> _Exercise instructions_:
Please echo the listing below word for word, keeping every line as it stands.

------------

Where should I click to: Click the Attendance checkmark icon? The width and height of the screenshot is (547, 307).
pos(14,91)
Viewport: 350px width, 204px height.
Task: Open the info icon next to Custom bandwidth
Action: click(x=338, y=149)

------------

> _Written answer_:
Where should I click to: Click the Attendance checkmark icon? The width and height of the screenshot is (547, 307).
pos(14,91)
Viewport: 350px width, 204px height.
Task: Open the info icon next to Custom bandwidth
Action: click(x=338, y=149)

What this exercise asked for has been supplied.